Reich and his coauthors describe this phenomenon in their paper “Who Deserves Faulty Products? How Blaming the Victim Prevents Consumer Punitive Action," which is currently under revision for publication in the Journal of Consumer Psychology.

Robert Madrigal, now at California State University, Chico, served as coauthor and advisor. Assistant professor of marketing Troy Campbell is also a coauthor.

In various experiments, the researchers show that consumers sometimes blame victims of product failure due to the victim's perceived morality and likeability.

“They believe that immoral or unlikeable people deserve bad outcomes more generally," Reich explained. “Of course, those characteristics of a product user are totally irrelevant to the product failure itself."

To illustrate this, the paper uses several experiments and examples, including the following incident from April 2017.

Passenger Dr. David Dao boarded a United Airlines flight in accordance with all regulations. A crew member announced that the flight had been overbooked and that four passengers must give up their seats to make room for additional crew members. With no volunteers, the crew randomly selected four passengers, one of whom was Dao. When Dao refused to give up his seat, he was forcibly dragged off the plane by aviation police, resulting in a broken nose and concussion.

“A lot of consumers were outraged, but others blamed the victim—bringing up actions from a decade ago—actions that had nothing to do with incident. These reports alleged that Dao had lost his medical license in 2005 for trading prescription drugs for sex. Although Dao's past behavior bore no logical connection to the United incident, the implication was that the victim, not the company, was blameworthy because he was a bad person who deserved to suffer," Reich said.

To test whether this information might sway consumer action against United Airlines, a team of research assistants armed with clipboards asked passersby if they would like to participate in a public opinion poll. Some were presented with only the incident information, whereas others were provided the incident information along with the unrelated fact about David Dao's past bad behavior. All were then asked to sign a petition to bring about a lawsuit against United.
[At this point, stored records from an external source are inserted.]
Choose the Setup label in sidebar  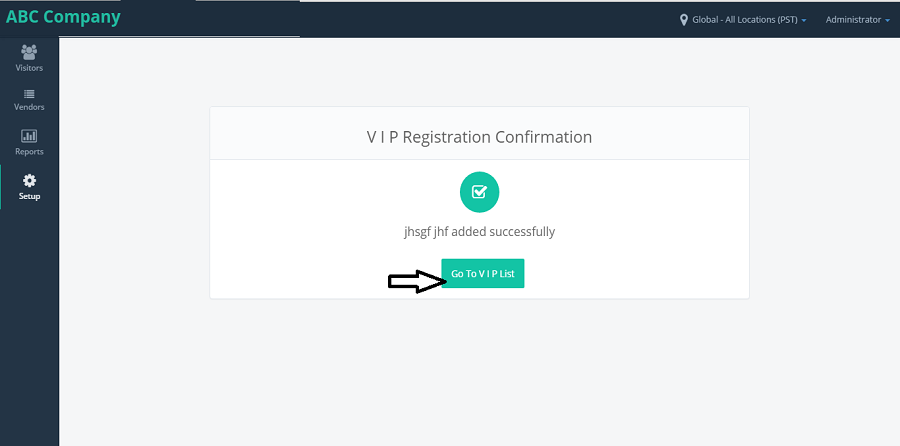(29, 196)
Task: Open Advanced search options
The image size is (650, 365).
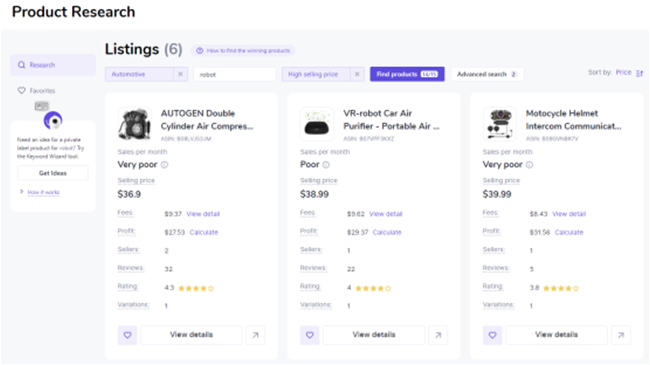Action: tap(487, 74)
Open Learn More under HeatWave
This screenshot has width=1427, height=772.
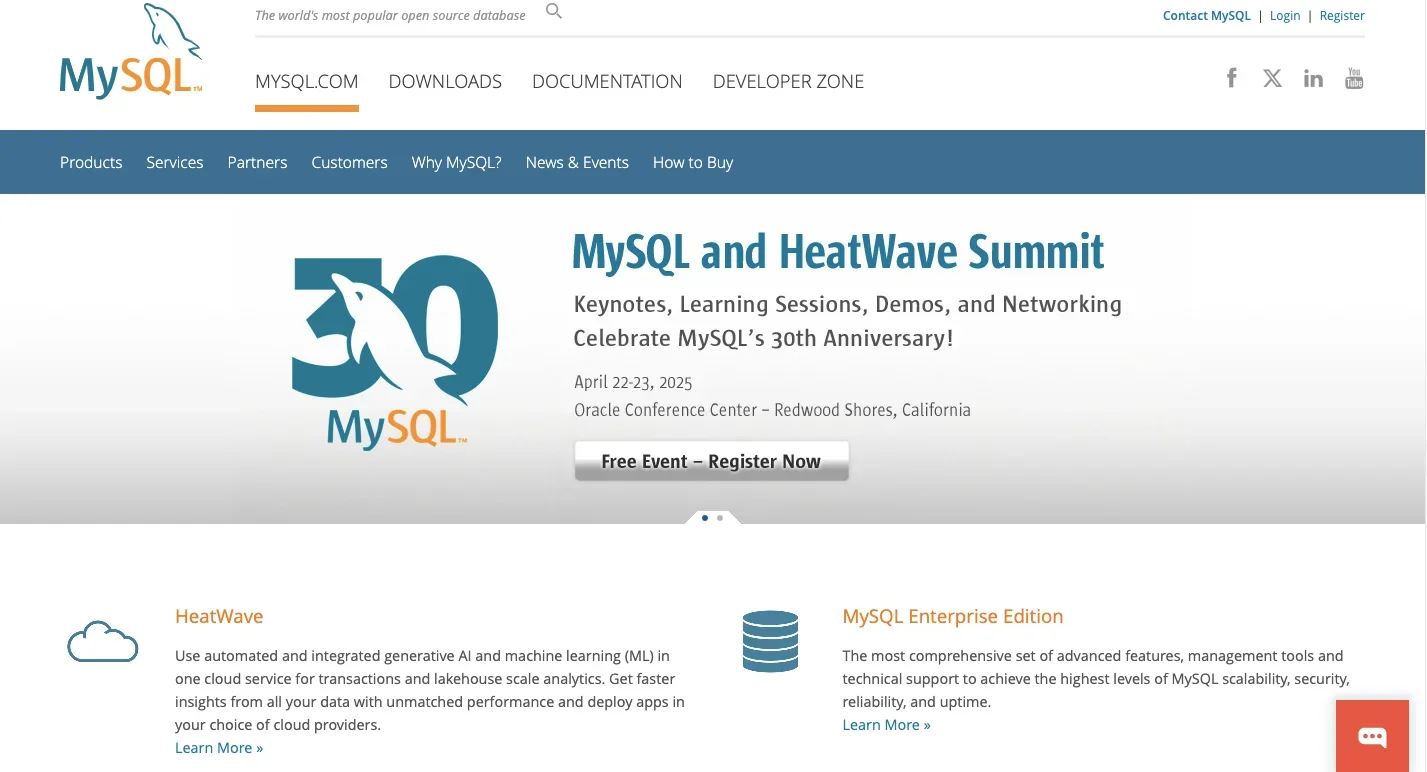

Results showed that the group presented with the additional information about the victim's moral character were significantly less likely to agree to sign.

Combined with several other experiments, the findings of the research show that consumers may blame victims of product failure based on beliefs about deservingness (rather than evidential standards) and that this misattribution of blame makes consumers less likely to take punitive actions against companies that produce faulty products. A final study also showed that the effect can be diminished if consumers are instilled with a sense of compassion before forming blame judgments.

An earlier version of the paper garnered Reich an Association for Consumer Research (ACR) ACR/Sheth Foundation Dissertation Award, which recognizes “top doctoral dissertations on topics that deal with any aspect of cross-cultural or global consumer behavior and/or the public purpose of consumer research."

Reich earned his undergraduate degree in psychology and saw the opportunity to apply it to his research. Another reason he was drawn to the subject was his experience as a consumer.

“I think carefully about what I buy, what brands I'm supporting, and I'm interested in what decisions make other people do the same thing," he said. “I would also like my research to contribute to some sort of social good while also helping companies understand some very real movements within the marketplace."

Describing himself as “young in my career," Reich found it rewarding to collaborate with professors directly on the research project and even serve as first author. Such close collaboration with faculty is a hallmark of the Lundquist College of Business's PhD program, which, thanks to a $1 million gift from Roger and Robin Best, rewards doctoral students for research, publishing, and great teaching.

More Accolades
 

Reich also recently had a second paper about the local foods movement, or “locavorism"—often defined as only eating food produced within a 100-mile radius of one's location—accepted to the Journal of Consumer Research. Assistant professor of marketing Joshua Beck served as coauthor on that paper, as well as former Lundquist College student John Price.

Having a paper accepted to a top peer-reviewed journal like the Journal of Consumer Research while still a student is a significant accomplishment and a brag point not only for Reich and Price, but for the PhD program itself and the impact of the Bests's investment.